Further down the page, under the Advanced options header, change the Output format to FASTA for compatibility with the phylogenetics program. Then press Submit query

When the results page appears, click on Download result FileSave and save the subsequent file to your h: drive as e.g. mynucalign.fasta. As this isn't always reliably saved as plain text, it is a good idea to copy the text and paste it into a new Notepad file aswell, saving it as mynucaln2.fasta.

Download the phylogenetics software seaview

to make the phylogenetic trees we will use the molecular phylogeny program SeaView

This can be downloaded from http://doua.prabi.fr/software/seaview.

Click on the appropriate download for your computer, selecting Save when asked. Once downloaded, you are offered the chance to Run the programme, and extract it to a suitable location on your H: drive.

Run the program from that folder



5. Tree Building

Start the tree-building program, SeaView.

From the File menu, use Open FASTA to open the aligned nucleotide file you saved earlier.

There are three methods for Tree Building offered by SeaView.

  • First, Parsimony which uses PHYLIP to return the consensus of the most parsimonious tree found.

  • Second, Distance methods . Distance methods use attributes of the sequences to calculate the evolutionary distance between all pairs of sequences in the set. This relies on a definition of the mechanism of evolution i.e. a model for the mutation of nucleotides over time.
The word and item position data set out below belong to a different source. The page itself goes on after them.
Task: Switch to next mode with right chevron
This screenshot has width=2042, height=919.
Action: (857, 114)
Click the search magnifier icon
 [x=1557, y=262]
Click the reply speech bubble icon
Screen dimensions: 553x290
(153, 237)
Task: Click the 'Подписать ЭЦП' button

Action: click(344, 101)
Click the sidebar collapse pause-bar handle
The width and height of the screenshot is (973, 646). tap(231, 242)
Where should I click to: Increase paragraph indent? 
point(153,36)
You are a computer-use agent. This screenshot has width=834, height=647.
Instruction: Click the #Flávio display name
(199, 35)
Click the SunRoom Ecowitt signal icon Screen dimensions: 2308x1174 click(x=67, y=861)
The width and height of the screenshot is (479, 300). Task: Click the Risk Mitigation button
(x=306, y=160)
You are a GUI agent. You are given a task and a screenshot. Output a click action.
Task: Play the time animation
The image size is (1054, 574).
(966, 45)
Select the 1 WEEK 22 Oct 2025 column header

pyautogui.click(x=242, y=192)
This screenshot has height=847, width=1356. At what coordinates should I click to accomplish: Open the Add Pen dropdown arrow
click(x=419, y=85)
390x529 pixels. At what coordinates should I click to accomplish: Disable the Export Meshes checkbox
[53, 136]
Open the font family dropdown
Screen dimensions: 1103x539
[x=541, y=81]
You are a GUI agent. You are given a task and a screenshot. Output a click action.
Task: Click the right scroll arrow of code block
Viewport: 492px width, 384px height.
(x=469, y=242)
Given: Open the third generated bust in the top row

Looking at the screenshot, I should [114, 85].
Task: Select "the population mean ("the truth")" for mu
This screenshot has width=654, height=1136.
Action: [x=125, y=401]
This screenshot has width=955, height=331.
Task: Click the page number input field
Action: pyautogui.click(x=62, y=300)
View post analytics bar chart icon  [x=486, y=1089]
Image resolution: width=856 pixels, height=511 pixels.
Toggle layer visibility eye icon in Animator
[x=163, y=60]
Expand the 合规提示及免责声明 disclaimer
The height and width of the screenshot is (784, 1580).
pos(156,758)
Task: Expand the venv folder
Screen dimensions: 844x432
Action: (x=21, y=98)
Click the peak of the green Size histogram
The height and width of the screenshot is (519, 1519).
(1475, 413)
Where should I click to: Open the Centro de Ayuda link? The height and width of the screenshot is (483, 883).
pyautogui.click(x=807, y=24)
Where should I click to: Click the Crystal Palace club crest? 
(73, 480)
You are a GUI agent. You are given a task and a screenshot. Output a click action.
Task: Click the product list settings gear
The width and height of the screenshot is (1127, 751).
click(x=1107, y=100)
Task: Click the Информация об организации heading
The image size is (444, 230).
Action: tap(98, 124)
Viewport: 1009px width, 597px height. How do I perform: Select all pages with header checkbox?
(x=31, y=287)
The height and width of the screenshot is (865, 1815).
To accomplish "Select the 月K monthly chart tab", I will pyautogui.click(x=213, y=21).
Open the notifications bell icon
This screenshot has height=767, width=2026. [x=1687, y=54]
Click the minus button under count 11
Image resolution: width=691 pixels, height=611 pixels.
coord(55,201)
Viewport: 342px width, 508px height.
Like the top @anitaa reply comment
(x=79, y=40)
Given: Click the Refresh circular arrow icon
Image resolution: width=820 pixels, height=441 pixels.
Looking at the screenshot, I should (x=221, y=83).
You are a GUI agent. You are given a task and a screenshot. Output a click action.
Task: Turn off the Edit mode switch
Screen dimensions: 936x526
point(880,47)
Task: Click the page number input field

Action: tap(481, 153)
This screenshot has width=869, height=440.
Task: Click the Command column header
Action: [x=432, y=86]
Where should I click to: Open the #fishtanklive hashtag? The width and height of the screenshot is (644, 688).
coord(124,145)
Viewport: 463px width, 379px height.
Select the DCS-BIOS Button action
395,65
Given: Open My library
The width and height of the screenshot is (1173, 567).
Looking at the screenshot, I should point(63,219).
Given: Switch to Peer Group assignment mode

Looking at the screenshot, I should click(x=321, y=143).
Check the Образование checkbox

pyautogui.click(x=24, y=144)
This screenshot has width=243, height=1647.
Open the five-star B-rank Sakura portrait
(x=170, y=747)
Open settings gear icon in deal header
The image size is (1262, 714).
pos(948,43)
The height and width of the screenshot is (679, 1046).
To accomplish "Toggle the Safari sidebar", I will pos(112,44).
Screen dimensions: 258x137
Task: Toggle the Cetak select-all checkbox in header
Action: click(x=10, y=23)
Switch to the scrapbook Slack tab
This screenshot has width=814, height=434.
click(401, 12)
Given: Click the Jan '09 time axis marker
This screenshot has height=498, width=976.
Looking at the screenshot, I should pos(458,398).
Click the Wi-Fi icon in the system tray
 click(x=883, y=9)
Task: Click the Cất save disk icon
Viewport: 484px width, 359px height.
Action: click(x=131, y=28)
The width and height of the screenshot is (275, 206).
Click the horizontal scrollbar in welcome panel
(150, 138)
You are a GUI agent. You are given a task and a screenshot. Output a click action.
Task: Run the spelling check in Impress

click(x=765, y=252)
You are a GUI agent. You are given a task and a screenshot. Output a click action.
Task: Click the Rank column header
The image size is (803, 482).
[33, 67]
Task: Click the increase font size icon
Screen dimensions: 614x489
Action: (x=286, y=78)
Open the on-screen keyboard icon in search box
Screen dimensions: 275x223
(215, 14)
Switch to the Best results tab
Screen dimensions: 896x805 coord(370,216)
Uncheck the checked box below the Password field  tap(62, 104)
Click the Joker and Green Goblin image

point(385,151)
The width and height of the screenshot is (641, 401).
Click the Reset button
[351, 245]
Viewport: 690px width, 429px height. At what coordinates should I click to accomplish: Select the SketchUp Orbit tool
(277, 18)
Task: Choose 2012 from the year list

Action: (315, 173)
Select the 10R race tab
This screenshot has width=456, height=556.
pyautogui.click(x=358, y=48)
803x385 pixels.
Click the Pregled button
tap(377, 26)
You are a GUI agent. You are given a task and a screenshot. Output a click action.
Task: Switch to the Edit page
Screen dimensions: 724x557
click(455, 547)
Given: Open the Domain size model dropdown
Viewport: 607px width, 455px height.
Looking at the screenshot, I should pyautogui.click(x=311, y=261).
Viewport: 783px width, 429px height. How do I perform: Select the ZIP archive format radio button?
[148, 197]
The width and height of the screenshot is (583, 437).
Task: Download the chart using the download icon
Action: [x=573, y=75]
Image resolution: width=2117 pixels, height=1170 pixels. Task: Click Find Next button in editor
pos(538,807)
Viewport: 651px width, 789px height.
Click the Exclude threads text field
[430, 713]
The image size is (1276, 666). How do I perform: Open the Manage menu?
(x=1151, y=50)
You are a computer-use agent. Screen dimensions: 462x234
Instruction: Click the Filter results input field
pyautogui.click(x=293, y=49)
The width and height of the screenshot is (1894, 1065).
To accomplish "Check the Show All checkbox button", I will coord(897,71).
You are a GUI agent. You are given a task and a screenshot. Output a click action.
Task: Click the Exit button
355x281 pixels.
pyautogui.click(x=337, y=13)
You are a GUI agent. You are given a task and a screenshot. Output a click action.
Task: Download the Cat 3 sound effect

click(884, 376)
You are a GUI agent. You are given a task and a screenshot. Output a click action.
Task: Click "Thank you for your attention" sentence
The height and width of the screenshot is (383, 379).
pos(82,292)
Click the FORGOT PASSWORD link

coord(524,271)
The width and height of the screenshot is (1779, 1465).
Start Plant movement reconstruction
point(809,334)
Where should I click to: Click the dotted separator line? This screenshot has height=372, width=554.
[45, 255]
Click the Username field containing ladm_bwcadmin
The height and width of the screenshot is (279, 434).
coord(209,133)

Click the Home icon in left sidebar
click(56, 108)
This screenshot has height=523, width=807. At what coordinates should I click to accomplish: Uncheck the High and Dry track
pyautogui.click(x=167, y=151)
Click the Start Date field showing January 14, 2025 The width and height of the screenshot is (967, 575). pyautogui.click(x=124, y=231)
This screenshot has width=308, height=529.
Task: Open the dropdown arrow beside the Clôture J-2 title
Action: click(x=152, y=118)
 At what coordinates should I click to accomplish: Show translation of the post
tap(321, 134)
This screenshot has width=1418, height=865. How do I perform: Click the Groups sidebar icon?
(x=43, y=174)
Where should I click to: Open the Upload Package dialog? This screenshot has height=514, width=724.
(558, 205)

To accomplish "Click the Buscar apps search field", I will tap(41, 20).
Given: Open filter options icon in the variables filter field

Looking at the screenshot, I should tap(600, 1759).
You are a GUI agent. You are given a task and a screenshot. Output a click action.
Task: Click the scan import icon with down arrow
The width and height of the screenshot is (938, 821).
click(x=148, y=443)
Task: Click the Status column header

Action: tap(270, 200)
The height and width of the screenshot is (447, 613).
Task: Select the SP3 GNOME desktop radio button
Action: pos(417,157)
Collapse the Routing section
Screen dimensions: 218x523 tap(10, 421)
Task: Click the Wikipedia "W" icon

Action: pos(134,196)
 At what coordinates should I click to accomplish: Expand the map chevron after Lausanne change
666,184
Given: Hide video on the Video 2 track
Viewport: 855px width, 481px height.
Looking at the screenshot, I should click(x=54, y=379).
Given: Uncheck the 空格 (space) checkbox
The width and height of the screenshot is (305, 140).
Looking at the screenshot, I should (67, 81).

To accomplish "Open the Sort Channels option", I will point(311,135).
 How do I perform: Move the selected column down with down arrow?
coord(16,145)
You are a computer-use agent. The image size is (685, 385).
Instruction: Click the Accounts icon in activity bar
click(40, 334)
  • Third, the method of PhyML (Maximum Likelihood) is computer intensive, but uses the highly unbiased Bayesian statistics to get a more reliable result. This requires another download, so we won't be using it today

  • Other terms you will encounter include:

    Bootstrapping which involves randomly resampling the data used to create the tree, in order to place confidence limits on the position of each subtree. 86% means that in 86 out of 100 resamples, the subtree fell in the same place.

    Jumble is used in Maximum Parsimony and Maximum Likelihood, because these methods are dependent on the order that the sequences are listed. Jumble causes the calculation to be carried out several times in different orders, and chooses the best resulting tree.

    In tree pictures, the distance between the branches mean nothing, it is the distance along the branches which describes the evolutionary distance between the sequences. The distance between any two sequences is the sum of the branch lengths connecting them, given in arbitrary units.

    From the Trees menu, select Select Distance Methods . In the new menu select Bootstrap then click on Go.

    In the new tree window, click on Br Lengths (Branch lengths) and Bootstrap. These give an indication of the distance between sequences, and the reliability of the branch points respectively. The result can be saved using the File menu to a PDF file, or using the (Print Screen key) and pasting the clipboard into a Word document.

    Try the Parsimony method (under Trees) for calculating a new tree and compare results.